Starting at the line that contains "This screenshot has width=338, height=216.", reproduce every line through the end of the entries below, with no pictures in the copy.

[Saved entries]
'''

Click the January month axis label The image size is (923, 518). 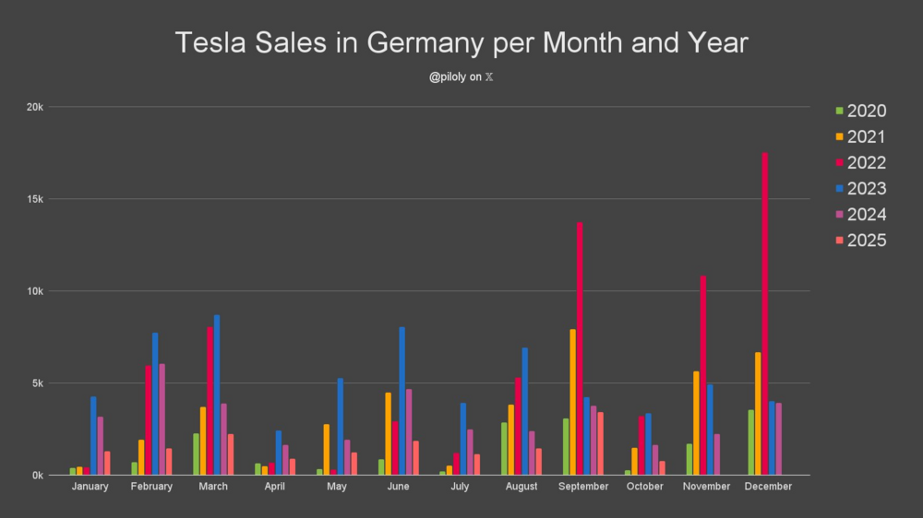(x=90, y=487)
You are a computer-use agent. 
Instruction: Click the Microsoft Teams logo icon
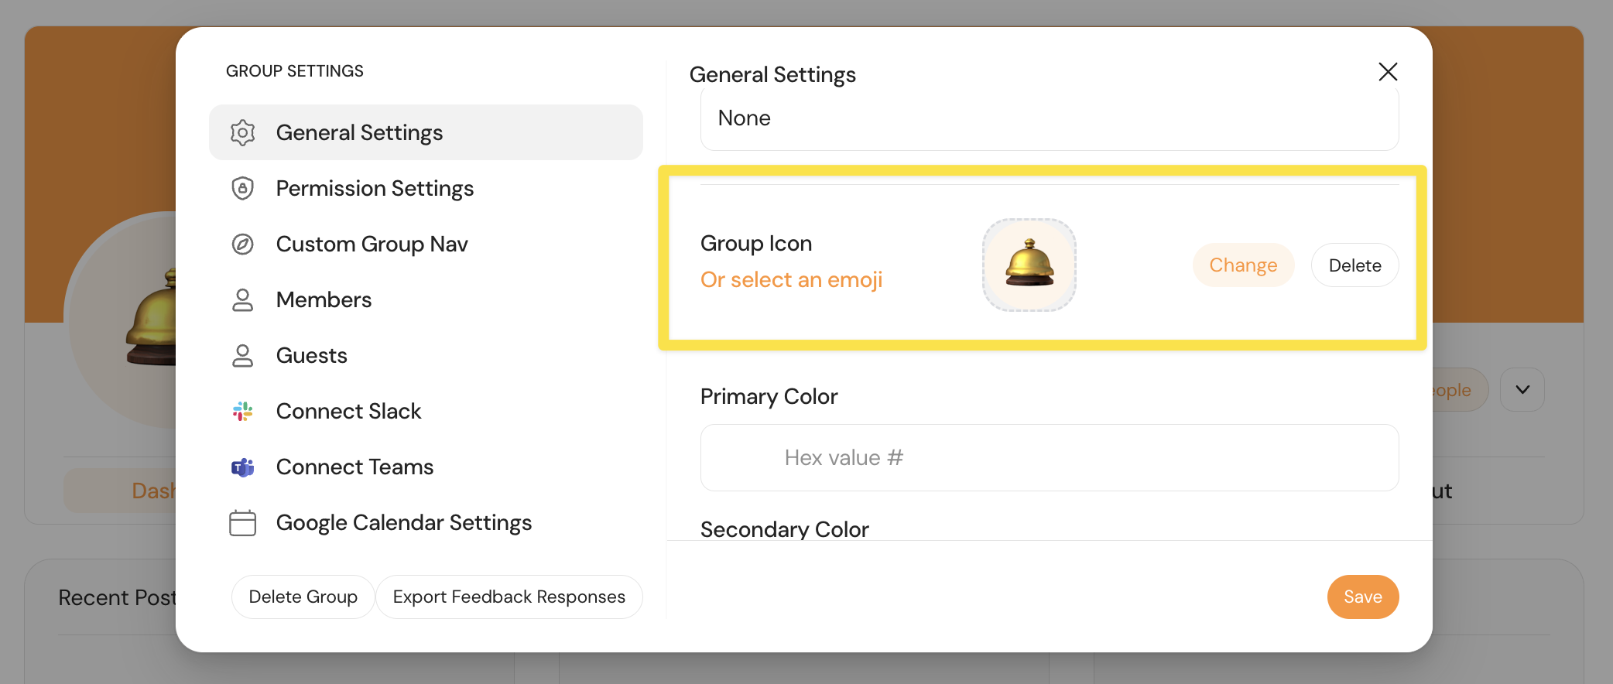(x=243, y=467)
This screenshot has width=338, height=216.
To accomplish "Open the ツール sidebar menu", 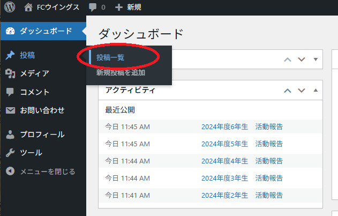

'''

:: YOUR SOLUTION ::
This screenshot has width=338, height=216.
To accomplish "Open the ツール sidebar menu", 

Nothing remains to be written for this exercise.